Unidentified Analyst

Analyst

It makes sense. Sounds for an existing biological company to convert to CryoPort which explains what you’ve been unable to pick up any significant commercial already commercial business, none of these guys want to go through the time and expense of six to nine month bridging study/conversion process. So is it fair to say that the vast bulk of your business going forward will only emanate from your current stable clinical trial client relationship?

Mark Sawicki

Management

Absolutely not. If there is a significant inherent advantage to them to make that shifts and that was the reason that - let's take, BMS for example, they saw a significant benefit in the product that we had on the table.
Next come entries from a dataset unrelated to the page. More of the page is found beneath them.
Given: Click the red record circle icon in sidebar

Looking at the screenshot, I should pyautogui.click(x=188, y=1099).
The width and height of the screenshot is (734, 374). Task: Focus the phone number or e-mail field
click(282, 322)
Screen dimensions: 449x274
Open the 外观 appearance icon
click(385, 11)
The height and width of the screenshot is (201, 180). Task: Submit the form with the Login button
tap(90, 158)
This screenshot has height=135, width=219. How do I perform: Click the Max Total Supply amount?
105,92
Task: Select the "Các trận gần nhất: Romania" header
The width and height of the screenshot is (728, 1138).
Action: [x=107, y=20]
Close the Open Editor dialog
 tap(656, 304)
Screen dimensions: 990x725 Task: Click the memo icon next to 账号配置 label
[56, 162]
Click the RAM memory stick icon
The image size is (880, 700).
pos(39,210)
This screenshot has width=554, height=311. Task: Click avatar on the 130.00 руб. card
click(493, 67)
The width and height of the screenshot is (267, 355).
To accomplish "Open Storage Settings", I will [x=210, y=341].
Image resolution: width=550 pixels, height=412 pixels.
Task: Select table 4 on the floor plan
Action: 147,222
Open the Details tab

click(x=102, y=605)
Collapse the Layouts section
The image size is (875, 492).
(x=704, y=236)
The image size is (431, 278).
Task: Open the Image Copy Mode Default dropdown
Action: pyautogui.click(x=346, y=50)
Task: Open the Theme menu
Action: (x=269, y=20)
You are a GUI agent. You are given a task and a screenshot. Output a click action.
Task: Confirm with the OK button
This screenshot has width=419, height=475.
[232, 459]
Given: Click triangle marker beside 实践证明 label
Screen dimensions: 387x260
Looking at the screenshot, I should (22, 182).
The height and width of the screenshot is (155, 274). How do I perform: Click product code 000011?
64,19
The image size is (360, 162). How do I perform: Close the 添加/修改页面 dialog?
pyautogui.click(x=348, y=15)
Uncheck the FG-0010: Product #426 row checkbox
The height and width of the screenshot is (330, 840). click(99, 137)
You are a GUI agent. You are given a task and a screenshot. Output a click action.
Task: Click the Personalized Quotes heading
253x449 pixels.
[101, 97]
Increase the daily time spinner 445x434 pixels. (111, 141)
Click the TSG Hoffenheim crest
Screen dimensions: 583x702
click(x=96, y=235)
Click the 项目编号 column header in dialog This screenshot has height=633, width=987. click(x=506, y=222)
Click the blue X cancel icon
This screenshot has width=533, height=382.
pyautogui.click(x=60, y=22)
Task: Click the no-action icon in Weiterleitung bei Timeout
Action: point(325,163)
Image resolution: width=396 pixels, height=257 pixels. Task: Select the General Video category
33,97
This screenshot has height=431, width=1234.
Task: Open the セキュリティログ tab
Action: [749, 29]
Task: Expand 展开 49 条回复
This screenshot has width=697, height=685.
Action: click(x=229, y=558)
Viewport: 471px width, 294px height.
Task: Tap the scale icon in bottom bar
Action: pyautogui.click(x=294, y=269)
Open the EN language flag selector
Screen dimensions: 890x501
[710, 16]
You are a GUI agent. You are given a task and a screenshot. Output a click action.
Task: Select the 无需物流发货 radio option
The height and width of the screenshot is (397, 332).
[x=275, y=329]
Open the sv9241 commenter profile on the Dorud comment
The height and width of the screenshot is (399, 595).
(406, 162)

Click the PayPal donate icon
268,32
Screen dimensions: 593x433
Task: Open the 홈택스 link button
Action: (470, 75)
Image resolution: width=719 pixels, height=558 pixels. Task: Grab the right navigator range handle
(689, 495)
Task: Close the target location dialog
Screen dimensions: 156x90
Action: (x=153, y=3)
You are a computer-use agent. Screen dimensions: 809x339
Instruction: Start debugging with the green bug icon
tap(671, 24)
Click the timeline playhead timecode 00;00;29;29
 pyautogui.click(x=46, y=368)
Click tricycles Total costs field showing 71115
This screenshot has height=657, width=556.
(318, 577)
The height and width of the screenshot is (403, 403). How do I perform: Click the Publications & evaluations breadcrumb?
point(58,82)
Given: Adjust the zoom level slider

It conveyed to them and it does this in a marketplace, in many instances, we reduce the risk of the product during distribution. So for example, if we can reduce the failure rate on distribution of their drug product from 5% to 1%, think of the economic advantage for them. That's huge.

Unidentified Analyst

Analyst

I understand, and that’s why I’ve been really disappointed over the last 18 months that you have not been able to collect any significant existing commercial business, i.e. take market share away from existing shipping applications with the exception of Bristol so far.

Mark Sawicki

Management

Well, and that's one of the reasons we conducted a study that we had. So the study itself - there is a paucity of scientific data in the marketplace that really demonstrates the advantage of conversion, and so we really wanted to justify. And then many times we’ll go in and sit down with the big pharma and they'll say show me the data, and we needed to generate the data to demonstrate that. We are currently doing that and having those exact conversations because we have a data to approve the benefit. Does that answer your question?

Unidentified Analyst

Analyst

Yes, thank you.

Mark Sawicki

Management

Great.

Operator

Operator

And there are no further questions in the queue. I'd like to turn the conference back for any additional or closing remarks.

Jerry Shelton

Management

Well, again I want to thank everyone for joining the call. We really appreciate your support, and we look forward to continuing to make progress in the next call. Thank you very much.

Operator

Operator

This does conclude today's conference. We thank you for your participation. You may now disconnect.